Machine Learning Model
Split the data into test & train
The train-test split procedure is used to estimate the performance of machine learning algorithms when they are used to make predictions on data not used to train the model.
dx = df.iloc[:, :-1].values
y = df.iloc[:, -1].values
from sklearn.model_selection import train_test_split
x_train, x_test, y_train, y_test = train_test_split(x, y, test_size= 0.2, random_state= 0)
print("Number transactions x_train dataset: ", x_train.shape)
print("Number transactions y_train dataset: ", y_train.shape)
print("Number transactions x_test dataset: ", x_test.shape)
print("Number transactions y_test dataset: ", y_test.shape)
Feature Scaling
Feature Scaling is a technique to standardize the independent features present in the data in a fixed range. It is performed during the data pre-processing to handle highly varying magnitudes or values or units. If feature scaling is not done, then a machine learning algorithm tends to weigh greater values, higher and consider smaller values as the lower values, regardless of the unit of the values.
Standard Scaler: It is a very effective technique which re-scales a feature value so that it has distribution with 0 mean value and variance equals to 1.

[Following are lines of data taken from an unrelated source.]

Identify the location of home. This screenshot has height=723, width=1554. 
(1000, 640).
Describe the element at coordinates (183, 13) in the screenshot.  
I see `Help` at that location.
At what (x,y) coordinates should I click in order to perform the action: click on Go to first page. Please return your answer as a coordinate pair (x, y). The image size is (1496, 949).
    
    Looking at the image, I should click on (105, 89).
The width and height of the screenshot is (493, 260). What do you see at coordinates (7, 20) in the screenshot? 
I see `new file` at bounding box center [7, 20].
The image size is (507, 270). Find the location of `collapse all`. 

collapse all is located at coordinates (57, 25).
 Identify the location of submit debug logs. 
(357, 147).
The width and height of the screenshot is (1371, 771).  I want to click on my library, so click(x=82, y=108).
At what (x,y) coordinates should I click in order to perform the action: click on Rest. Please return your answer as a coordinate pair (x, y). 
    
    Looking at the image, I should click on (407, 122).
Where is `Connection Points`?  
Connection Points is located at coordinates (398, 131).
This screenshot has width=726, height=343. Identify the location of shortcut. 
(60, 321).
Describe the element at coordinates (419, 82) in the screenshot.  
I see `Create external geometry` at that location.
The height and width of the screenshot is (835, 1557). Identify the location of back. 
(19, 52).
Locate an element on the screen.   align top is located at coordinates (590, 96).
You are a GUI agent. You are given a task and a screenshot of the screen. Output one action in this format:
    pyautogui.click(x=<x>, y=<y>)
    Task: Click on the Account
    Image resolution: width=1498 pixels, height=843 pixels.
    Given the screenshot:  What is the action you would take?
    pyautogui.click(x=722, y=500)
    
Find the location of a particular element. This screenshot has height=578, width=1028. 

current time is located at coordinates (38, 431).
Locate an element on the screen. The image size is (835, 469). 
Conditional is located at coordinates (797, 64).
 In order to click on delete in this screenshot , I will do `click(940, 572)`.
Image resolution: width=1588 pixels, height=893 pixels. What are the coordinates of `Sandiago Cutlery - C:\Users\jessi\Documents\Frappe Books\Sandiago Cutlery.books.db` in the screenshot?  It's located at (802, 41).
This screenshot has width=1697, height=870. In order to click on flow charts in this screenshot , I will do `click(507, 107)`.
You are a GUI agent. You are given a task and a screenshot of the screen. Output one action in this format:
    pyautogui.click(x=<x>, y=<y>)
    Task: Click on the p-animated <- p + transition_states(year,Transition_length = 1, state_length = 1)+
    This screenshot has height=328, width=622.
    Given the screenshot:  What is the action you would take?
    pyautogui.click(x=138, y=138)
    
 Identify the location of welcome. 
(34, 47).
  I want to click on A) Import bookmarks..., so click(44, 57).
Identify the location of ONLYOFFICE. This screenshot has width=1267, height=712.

dfrom sklearn.preprocessing import StandardScaler
sc = StandardScaler()
x_train = sc.fit_transform(x_train)
x_test = sc.transform(x_test)
from sklearn.metrics import confusion_matrix,classification_report,roc_curve,accuracy_score,auc
SVM Model
Support Vector Machine or SVM is one of the most popular Supervised Learning algorithms, which is used for Classification as well as Regression problems. However, primarily, it is used for Classification problems in Machine Learning. The goal of the SVM algorithm is to create the best line or decision boundary that can segregate n-dimensional space into classes so that we can easily put the new data point in the correct category in the future. This best decision boundary is called a hyperplane.

Random Forest Model
Random forest classifier creates a set of decision trees from randomly selected subset of training set. It then aggregates the votes from different decision trees to decide the final class of the test object. This works well because a single decision tree may be prone to a noise, but aggregate of many decision trees reduce the effect of noise giving more accurate results.

KNN Model
K-Nearest Neighbour is one of the simplest Machine Learning algorithms based on Supervised Learning technique. It can be used for Regression as well as for Classification but mostly it is used for the Classification problems. K-NN algorithm assumes the similarity between the new case/data and available cases and put the new case into the category that is most similar to the available categories.